> [AIM OF THE TASK] Your job is to set down the stretch of entries that opens with the line containing "Task: Click Visual" and closes with the line containing "Task: Click the Trip Summary heading". Keep both end lines, copy each exactly, and add nothing.

RECORDS FOR PROCESSING section start

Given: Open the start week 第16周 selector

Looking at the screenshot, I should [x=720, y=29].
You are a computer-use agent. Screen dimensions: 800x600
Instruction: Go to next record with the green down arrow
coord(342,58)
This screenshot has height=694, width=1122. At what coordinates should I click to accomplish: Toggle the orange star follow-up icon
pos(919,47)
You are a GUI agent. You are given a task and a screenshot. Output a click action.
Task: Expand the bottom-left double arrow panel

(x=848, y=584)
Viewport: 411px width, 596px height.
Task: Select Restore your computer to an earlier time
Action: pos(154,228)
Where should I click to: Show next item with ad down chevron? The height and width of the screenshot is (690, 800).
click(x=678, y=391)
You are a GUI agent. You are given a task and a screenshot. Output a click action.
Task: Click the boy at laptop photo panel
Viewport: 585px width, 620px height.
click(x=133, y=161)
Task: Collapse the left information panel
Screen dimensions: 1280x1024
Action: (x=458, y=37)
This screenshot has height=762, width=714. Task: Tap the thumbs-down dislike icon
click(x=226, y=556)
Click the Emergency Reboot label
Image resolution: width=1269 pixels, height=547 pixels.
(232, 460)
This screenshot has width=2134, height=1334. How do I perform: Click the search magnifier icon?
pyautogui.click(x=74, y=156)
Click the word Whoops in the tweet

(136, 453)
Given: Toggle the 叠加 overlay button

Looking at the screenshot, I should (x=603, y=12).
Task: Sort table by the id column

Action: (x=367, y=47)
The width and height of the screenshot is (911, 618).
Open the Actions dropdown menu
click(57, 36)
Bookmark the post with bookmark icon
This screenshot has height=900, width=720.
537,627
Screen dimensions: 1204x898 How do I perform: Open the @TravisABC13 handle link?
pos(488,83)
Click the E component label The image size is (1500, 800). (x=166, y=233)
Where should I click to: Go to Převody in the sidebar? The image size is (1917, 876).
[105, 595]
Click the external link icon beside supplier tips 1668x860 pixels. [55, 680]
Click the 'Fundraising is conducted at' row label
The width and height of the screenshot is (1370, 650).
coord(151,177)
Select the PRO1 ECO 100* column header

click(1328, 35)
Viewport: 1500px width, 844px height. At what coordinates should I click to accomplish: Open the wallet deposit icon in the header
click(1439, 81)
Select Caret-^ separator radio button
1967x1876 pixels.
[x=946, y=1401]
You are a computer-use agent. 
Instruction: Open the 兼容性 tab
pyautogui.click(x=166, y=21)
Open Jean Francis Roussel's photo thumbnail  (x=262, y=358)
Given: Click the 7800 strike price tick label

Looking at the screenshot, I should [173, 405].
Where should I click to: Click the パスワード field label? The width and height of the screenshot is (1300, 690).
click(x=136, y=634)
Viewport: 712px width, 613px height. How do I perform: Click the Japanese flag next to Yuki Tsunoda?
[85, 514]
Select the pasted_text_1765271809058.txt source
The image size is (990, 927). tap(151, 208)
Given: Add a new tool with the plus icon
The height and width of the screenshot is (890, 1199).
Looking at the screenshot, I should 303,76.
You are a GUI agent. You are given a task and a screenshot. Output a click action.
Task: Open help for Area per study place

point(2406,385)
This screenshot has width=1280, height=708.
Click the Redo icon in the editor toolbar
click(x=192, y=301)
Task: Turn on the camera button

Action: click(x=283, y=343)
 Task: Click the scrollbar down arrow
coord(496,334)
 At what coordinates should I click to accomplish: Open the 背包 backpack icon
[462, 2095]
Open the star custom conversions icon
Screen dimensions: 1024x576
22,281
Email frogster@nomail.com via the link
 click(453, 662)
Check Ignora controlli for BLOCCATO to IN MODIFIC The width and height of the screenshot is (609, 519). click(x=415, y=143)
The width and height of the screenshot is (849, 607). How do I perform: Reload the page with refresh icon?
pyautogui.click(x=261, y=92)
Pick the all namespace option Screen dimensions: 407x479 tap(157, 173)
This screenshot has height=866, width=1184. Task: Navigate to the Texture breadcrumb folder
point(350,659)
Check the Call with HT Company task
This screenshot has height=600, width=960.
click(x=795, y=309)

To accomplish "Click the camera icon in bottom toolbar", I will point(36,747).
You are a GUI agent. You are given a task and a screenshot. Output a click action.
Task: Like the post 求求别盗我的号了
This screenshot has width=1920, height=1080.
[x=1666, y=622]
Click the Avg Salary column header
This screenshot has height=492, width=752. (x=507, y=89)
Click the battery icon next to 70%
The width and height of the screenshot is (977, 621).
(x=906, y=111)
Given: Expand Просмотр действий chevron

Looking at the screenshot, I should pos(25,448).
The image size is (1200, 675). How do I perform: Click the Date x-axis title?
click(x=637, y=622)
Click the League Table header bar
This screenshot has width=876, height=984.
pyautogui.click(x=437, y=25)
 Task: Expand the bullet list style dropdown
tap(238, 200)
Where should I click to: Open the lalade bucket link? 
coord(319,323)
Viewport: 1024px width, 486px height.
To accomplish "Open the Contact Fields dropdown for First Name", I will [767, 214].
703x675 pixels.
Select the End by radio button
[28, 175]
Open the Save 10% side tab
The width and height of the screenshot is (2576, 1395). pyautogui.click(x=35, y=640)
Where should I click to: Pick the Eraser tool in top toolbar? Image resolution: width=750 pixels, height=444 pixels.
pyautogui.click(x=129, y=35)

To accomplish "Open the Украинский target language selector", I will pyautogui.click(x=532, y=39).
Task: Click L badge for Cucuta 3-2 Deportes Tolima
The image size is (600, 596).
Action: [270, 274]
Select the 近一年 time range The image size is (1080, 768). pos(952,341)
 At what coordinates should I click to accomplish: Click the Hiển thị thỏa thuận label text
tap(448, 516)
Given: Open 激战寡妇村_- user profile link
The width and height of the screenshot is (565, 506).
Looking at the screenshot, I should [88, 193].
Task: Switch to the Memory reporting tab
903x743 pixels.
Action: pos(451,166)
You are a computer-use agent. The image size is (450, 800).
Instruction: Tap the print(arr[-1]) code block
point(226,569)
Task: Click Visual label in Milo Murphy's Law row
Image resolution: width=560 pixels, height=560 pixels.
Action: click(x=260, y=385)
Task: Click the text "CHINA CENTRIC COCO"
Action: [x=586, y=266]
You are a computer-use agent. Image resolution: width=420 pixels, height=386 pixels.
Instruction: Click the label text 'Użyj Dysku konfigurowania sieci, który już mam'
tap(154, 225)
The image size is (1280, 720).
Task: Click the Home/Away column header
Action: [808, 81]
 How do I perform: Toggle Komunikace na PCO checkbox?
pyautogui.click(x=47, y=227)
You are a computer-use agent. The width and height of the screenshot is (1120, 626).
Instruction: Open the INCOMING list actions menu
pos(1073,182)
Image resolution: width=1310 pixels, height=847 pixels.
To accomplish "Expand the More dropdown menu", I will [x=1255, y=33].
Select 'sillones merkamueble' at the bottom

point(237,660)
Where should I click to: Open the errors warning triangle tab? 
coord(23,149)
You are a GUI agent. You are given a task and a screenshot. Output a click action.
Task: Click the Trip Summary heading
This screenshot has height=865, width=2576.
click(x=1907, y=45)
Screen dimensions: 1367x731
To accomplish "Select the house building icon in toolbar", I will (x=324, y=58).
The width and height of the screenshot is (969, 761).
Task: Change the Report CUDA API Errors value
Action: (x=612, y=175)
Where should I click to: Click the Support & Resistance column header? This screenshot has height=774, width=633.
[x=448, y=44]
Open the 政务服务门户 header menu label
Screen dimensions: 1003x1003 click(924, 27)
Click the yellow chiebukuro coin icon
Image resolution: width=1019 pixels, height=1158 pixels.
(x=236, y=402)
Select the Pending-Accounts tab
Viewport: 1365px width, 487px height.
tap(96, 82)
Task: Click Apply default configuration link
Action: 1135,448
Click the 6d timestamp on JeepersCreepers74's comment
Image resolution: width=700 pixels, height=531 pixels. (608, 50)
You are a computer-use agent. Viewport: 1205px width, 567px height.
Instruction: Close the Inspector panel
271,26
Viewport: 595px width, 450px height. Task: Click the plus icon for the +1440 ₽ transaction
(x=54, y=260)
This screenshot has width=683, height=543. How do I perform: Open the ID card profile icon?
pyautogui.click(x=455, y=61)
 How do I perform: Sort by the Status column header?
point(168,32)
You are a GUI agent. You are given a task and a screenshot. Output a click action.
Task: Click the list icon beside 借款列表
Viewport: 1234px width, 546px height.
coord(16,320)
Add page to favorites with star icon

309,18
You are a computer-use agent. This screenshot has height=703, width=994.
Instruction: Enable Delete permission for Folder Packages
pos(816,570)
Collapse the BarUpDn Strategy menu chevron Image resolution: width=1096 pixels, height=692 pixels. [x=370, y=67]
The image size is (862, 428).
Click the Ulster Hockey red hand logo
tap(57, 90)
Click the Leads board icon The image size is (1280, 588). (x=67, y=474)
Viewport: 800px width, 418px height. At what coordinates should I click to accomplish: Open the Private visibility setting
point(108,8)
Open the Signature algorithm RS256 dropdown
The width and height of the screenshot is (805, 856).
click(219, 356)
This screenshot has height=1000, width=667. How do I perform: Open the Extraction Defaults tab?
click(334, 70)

RECORDS FOR PROCESSING section end

> [SOLUTION BELOW]
Task: Click Visual label in Milo Murphy's Law row
Image resolution: width=560 pixels, height=560 pixels.
Action: click(x=260, y=385)
Task: Click the text "CHINA CENTRIC COCO"
Action: [x=586, y=266]
You are a computer-use agent. Image resolution: width=420 pixels, height=386 pixels.
Instruction: Click the label text 'Użyj Dysku konfigurowania sieci, który już mam'
tap(154, 225)
The image size is (1280, 720).
Task: Click the Home/Away column header
Action: [808, 81]
 How do I perform: Toggle Komunikace na PCO checkbox?
pyautogui.click(x=47, y=227)
You are a computer-use agent. The width and height of the screenshot is (1120, 626).
Instruction: Open the INCOMING list actions menu
pos(1073,182)
Image resolution: width=1310 pixels, height=847 pixels.
To accomplish "Expand the More dropdown menu", I will [x=1255, y=33].
Select 'sillones merkamueble' at the bottom

point(237,660)
Where should I click to: Open the errors warning triangle tab? 
coord(23,149)
You are a GUI agent. You are given a task and a screenshot. Output a click action.
Task: Click the Trip Summary heading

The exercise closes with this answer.